9. The lighting module as recited in claim 8, wherein the color temperature converter comprises an optical filter.

10. The lighting module as recited in claim 8, wherein the color temperature converter comprises a substrate doped with a plurality of dopants, the substrate comprises a plastic plate or a glass lens, the dopants comprise colourful particles or colourful plastic particles, and the colourful plastic particles comprise polycarbonate particles or silica gel particles.

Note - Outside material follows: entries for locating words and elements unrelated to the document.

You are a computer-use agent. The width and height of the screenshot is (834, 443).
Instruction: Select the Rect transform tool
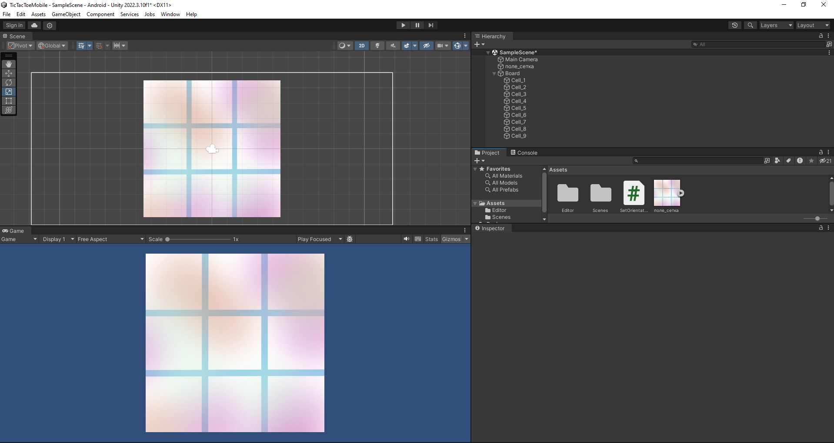9,101
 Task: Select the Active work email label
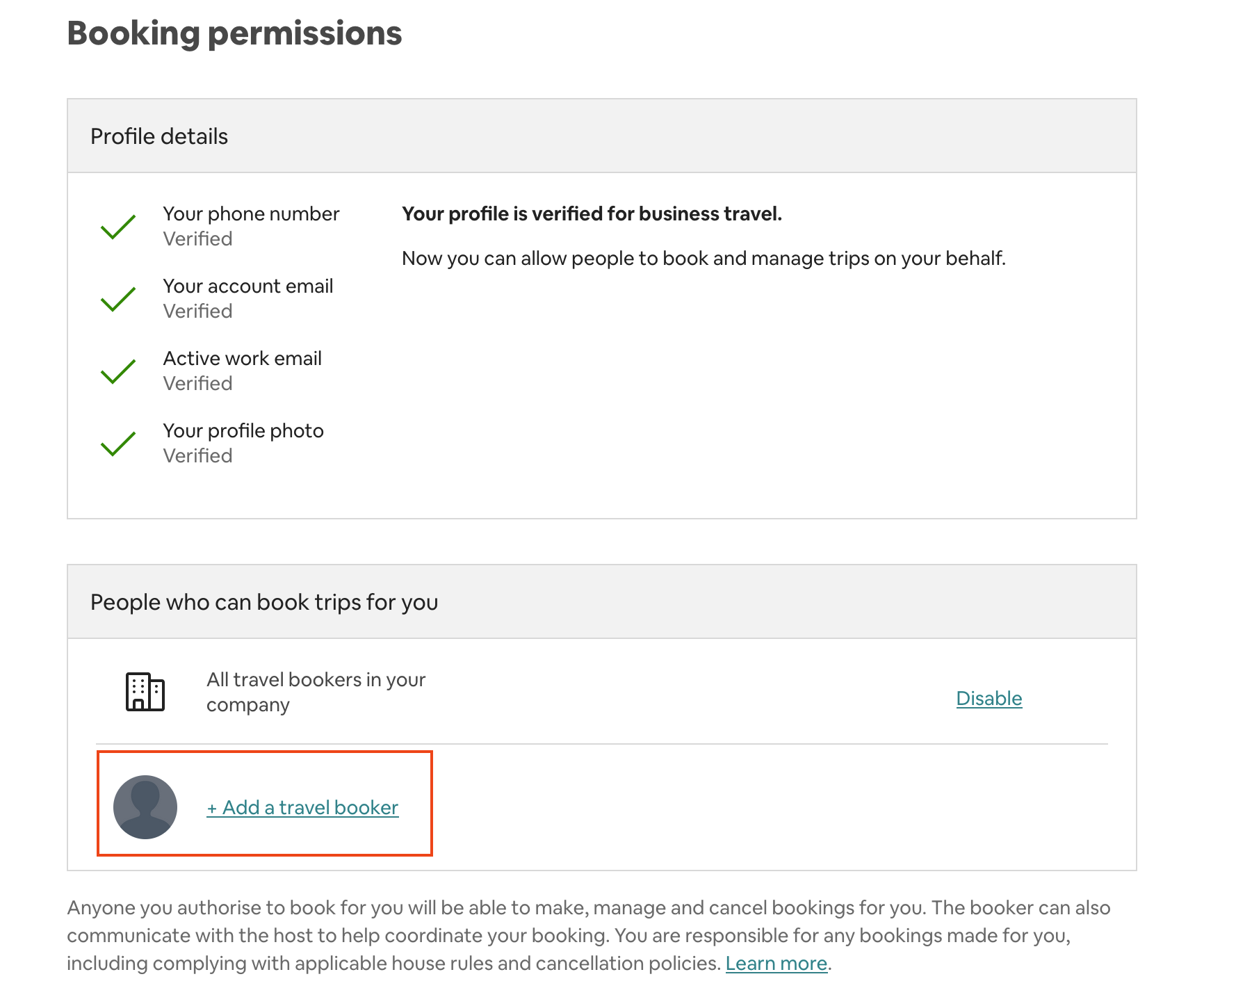click(x=242, y=358)
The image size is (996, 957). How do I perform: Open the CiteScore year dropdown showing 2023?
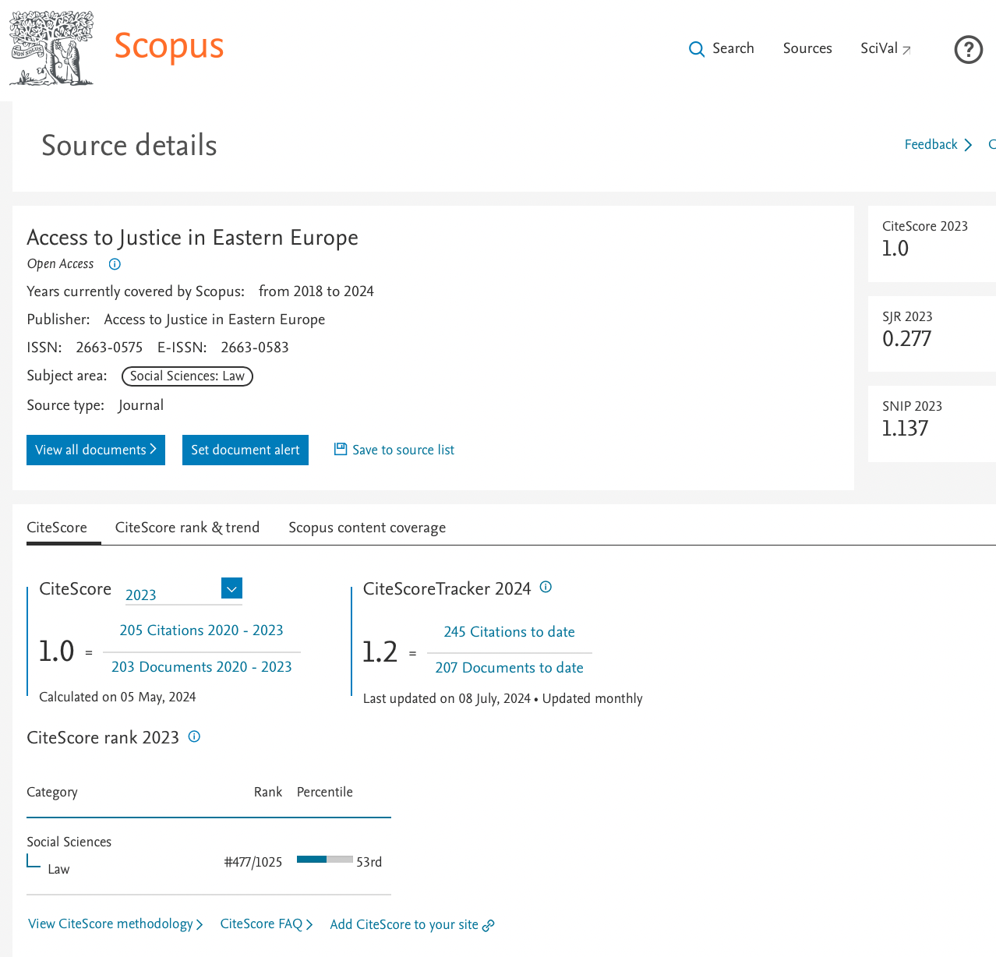click(x=231, y=588)
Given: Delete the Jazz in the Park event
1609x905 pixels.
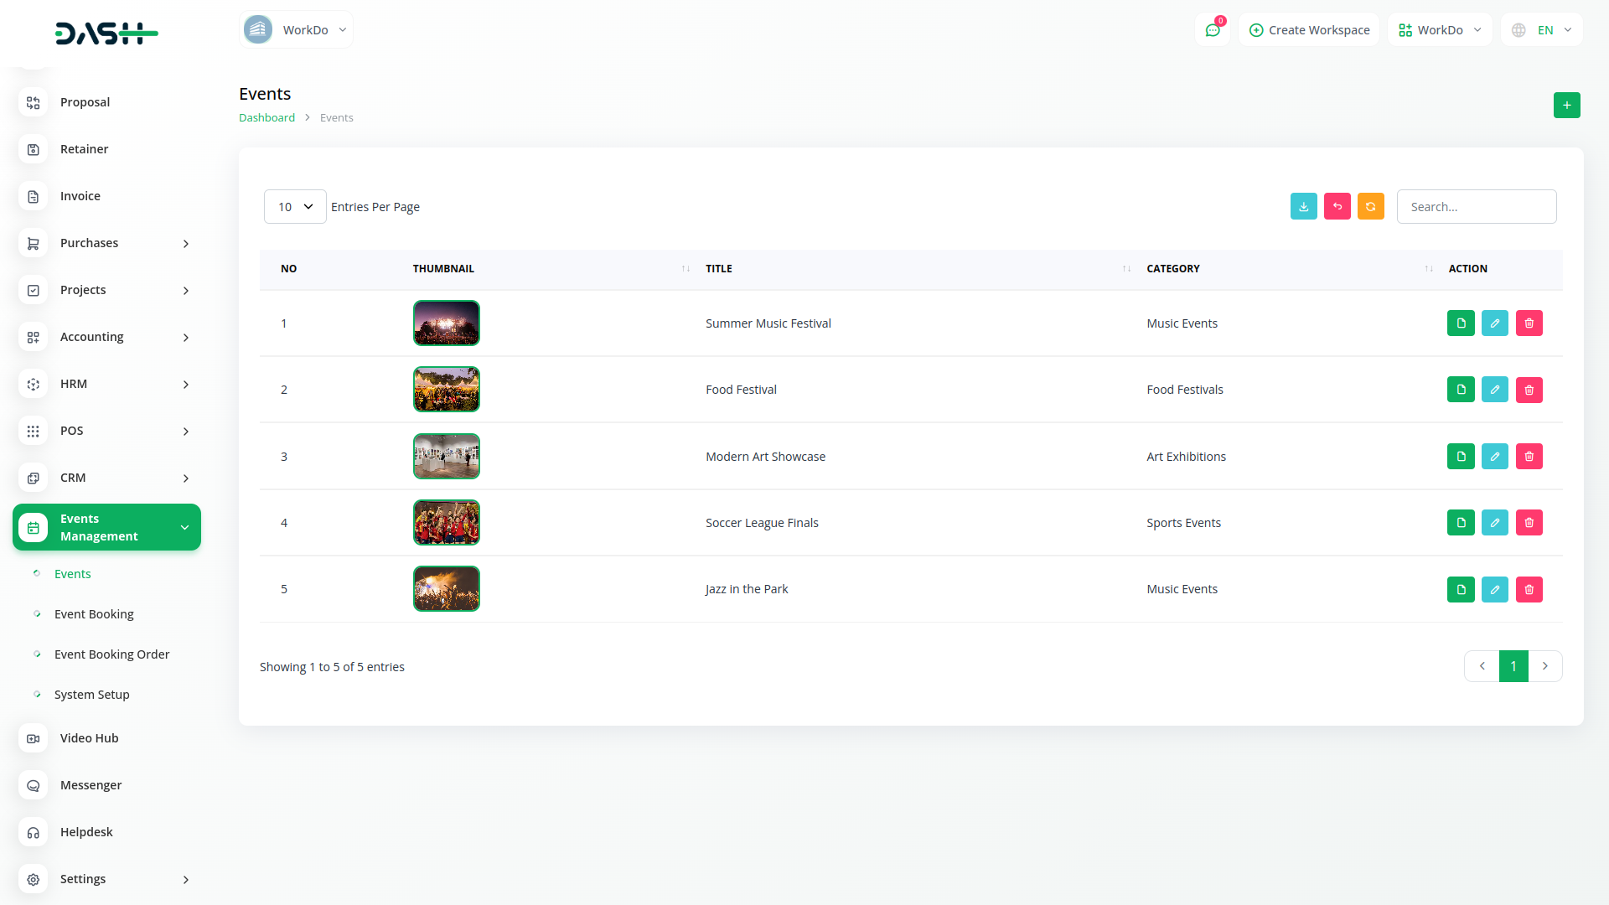Looking at the screenshot, I should pos(1529,589).
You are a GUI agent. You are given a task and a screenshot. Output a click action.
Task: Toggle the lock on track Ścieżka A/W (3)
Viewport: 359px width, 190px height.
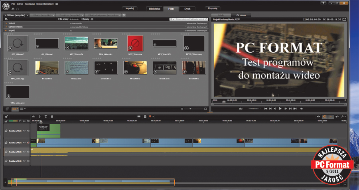(x=6, y=152)
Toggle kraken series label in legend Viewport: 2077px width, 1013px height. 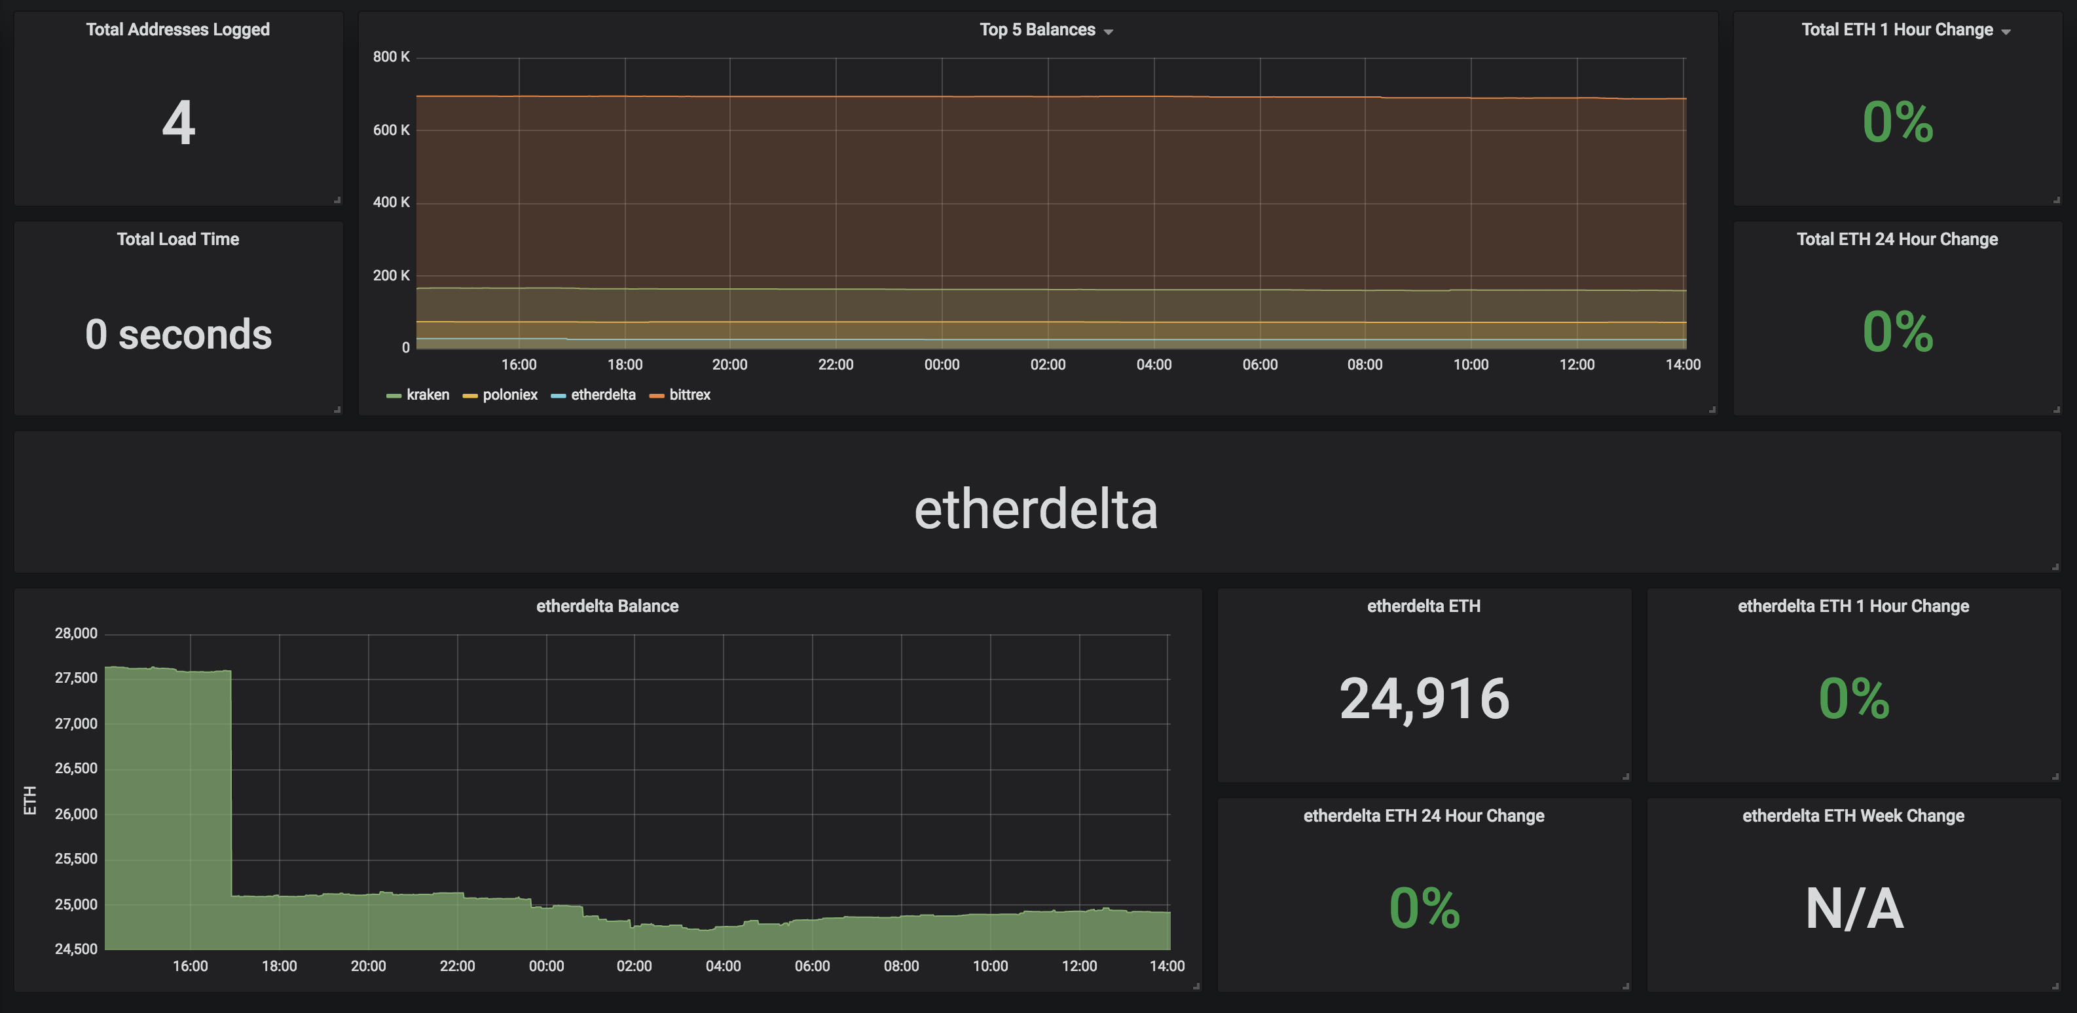427,394

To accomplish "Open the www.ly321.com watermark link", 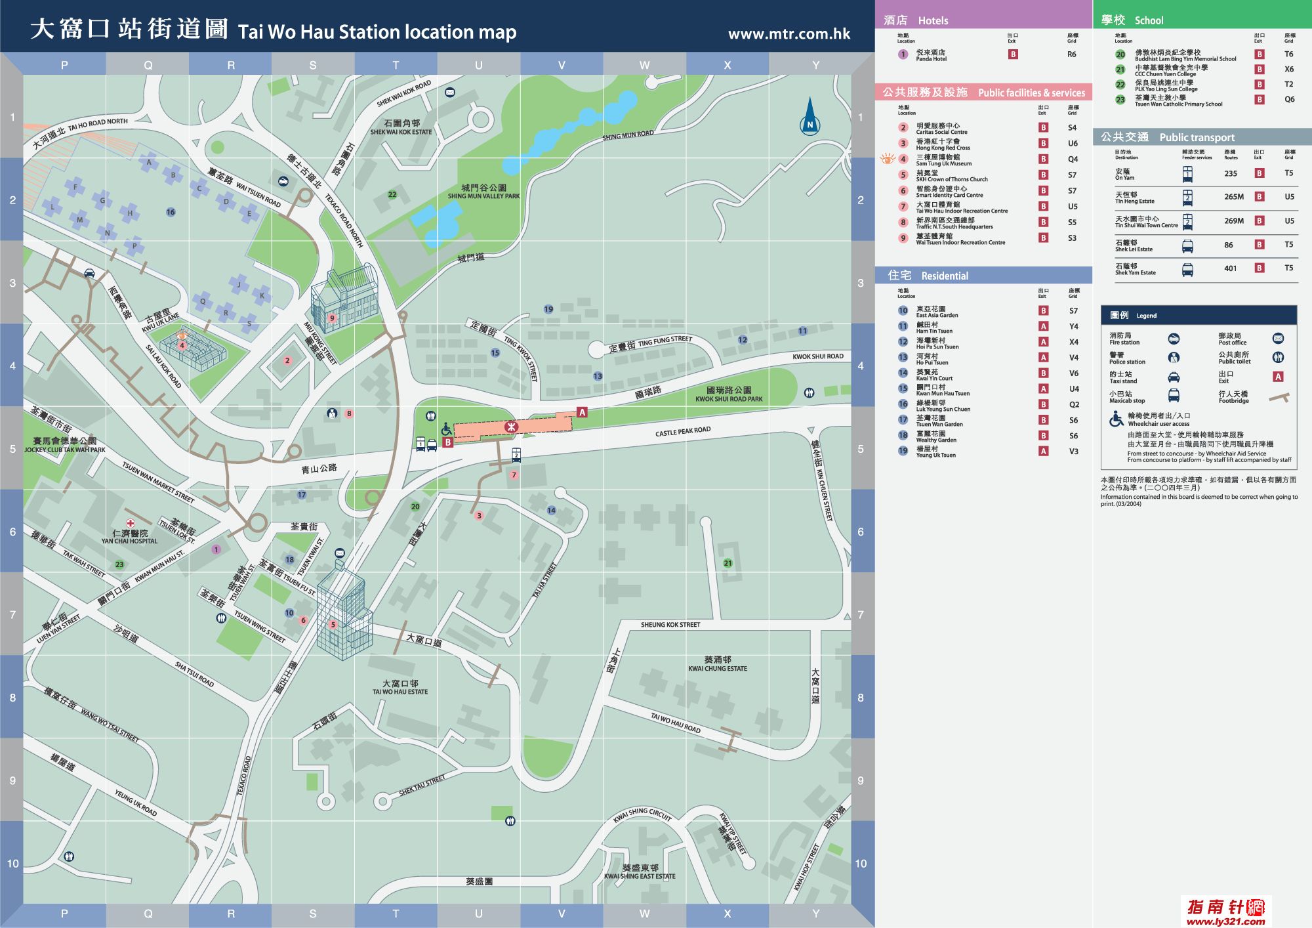I will tap(1225, 921).
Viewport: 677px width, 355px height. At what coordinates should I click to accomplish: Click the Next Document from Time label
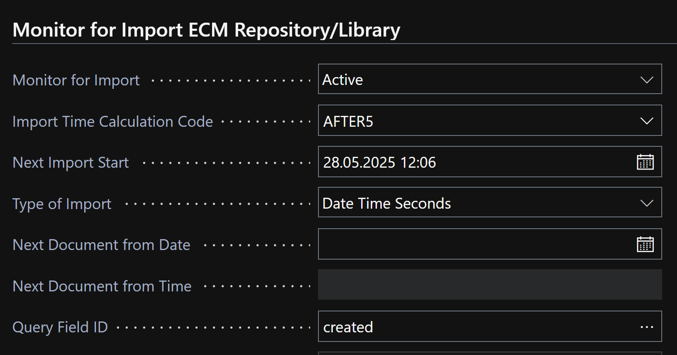point(102,286)
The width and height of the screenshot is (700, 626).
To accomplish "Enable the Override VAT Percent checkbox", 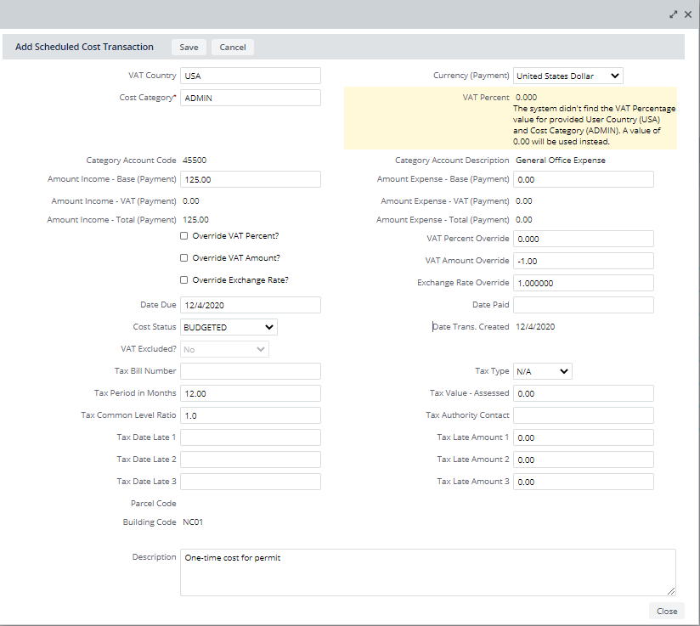I will (183, 235).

11. A lighting module, comprising:

a carrier;

at least one light source disposed on the carrier and electrically connected to the carrier, the light source comprising a light emitting diode chip;

a molding compound encapsulating the light source and a portion of the carrier, wherein the molding compound is mixed with a fluorescent material; and

a plurality of dopants doped within the molding compound;

whereby the light-emitting diode chip emits a first light to excite the fluorescent material to emit a second light, the first light and second light is blended, and the dopants modulates the color temperature and uniformity of the blended light.

12. The lighting module as recited in claim 11, wherein the carrier comprises a printed circuit board, a ceramic circuit substrate, or a leadframe, and the printed circuit board comprises a metal-core printed circuit board with an Al or Cu core layer.

13. The lighting module as recited in claim 11, wherein the light-emitting diode chip is a blue light emitting diode chip, and the fluorescent material comprises yellow fluorescent particles.

14. The lighting module as recited in claim 11, wherein the light emitting diode chip is an ultraviolet light emitting diode chip, and the fluorescent material comprises red fluorescent particles, green fluorescent particles, blue fluorescent particles, or a combination thereof.

15. The lighting module as recited in claim 11, wherein the dopants comprise colourful particles or colourful plastic particles, and the colourful plastic particles comprise polycarbonate particles or silica gel particles.